「ケータイキット for Movable Type」のOSコマンドインジェクション攻撃が芸能関係に集中してるのが気になる。
最新のものだと、エイベックスの事故ですが。
J-WAVEの流出と同じソフトの欠陥
エイベックスと同じソフトウエアを利用していた東京のFMラジオ局、「J-WAVE」でも、今月、不正アクセスを受けておよそ64万件の個人情報が流出したおそれがあることが分かっています。

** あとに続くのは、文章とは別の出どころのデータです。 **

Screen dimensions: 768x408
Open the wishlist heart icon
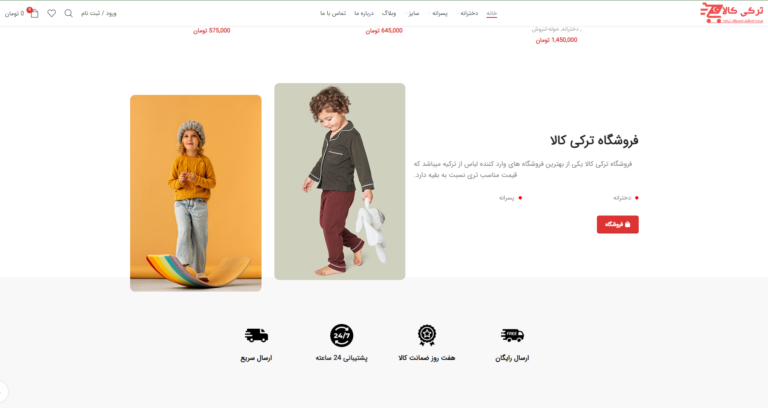coord(51,13)
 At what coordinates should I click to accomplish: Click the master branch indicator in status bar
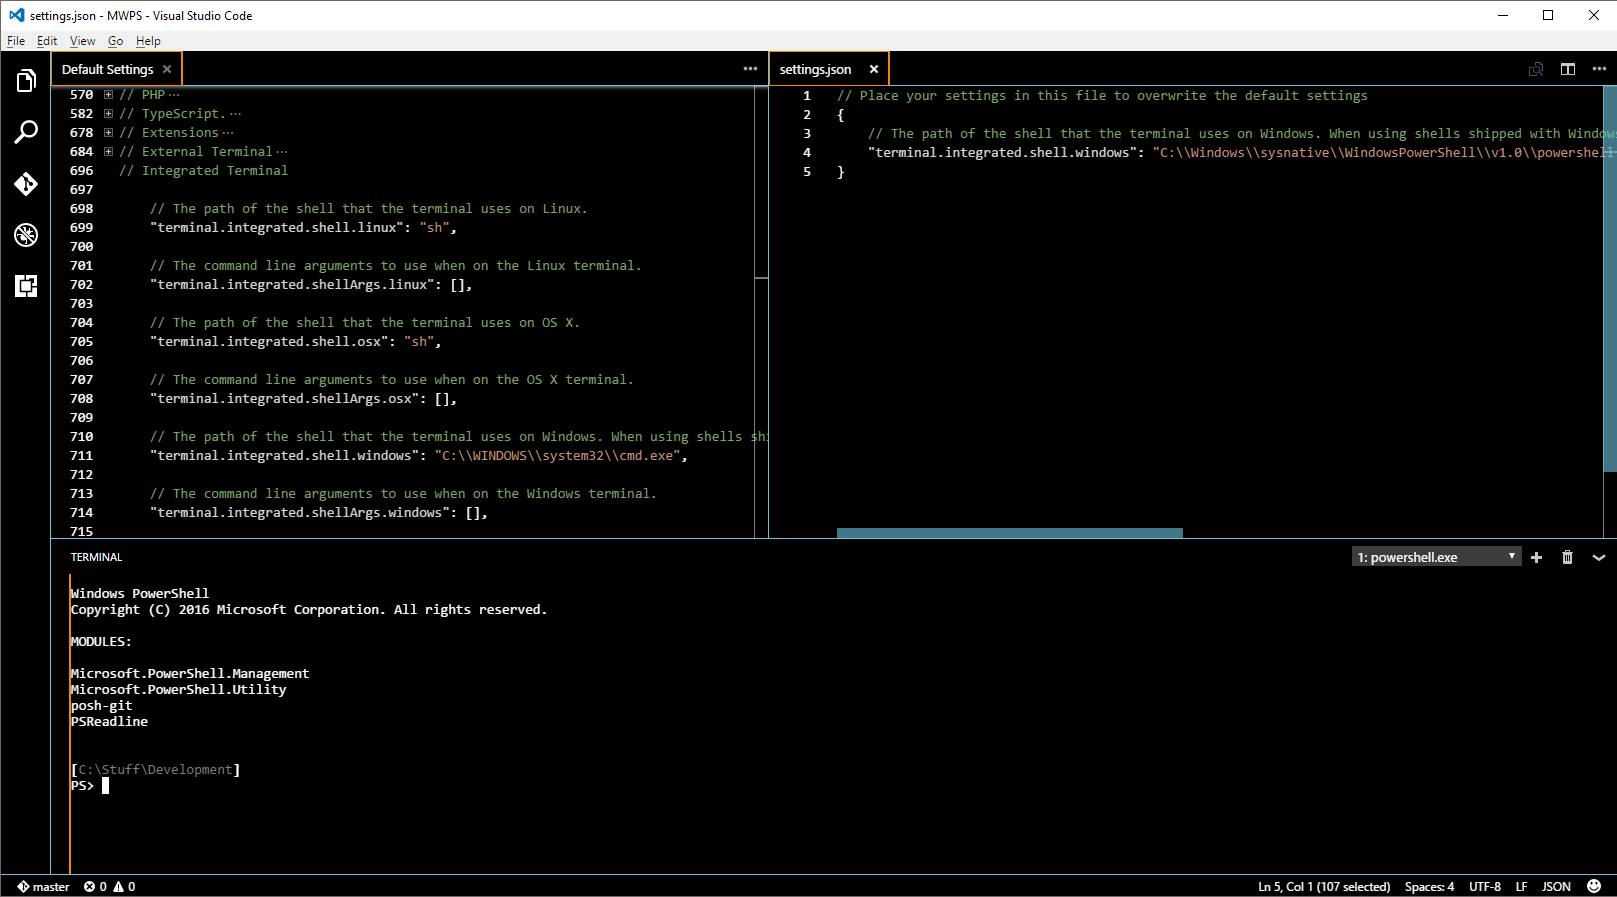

JーWAVEによりますと、パソコン向けのウェブサイトを携帯向けに変換する「ケータイキットforMovableType」と呼ばれるソフトの欠陥が原因で不正アクセスを受けたということです。このソフトはエイベックスも利用していて、販売会社によりますと、これまでに国内の1000社以上に販売したということです。
J-WAVEの一件もNHKニュース記事内で触れられてますが、
その以前だと、日テレも同様だと考えられている。
「ケータイキット for Movable Type」にOSコマンドインジェクションの脆弱性、利用者は修正バージョンへアップデートを、すでにJ-WAVEへの攻撃で悪用 -INTERNET Watch
「国内で1000社以上に販売」と言われているのに、
芸能関係が集中的に狙われてるのが違和感が何か。。。
他の産業で使ってるところは、攻撃されてる事に
そもそも気づいてない可能性もあるので何とも言えませんが。
(ログの確認もロクにできない企業とかありそう)
OSコマンドインジェクションだと、
OSコマンドが通りまくりで結構やりたい放題できるので、
ログもゴッソリ消されてる可能性もあって、
ちゃんと通信ログ監視ができるファイアウォールを
入れてないと何も捕捉できてない事もあるかなぁと。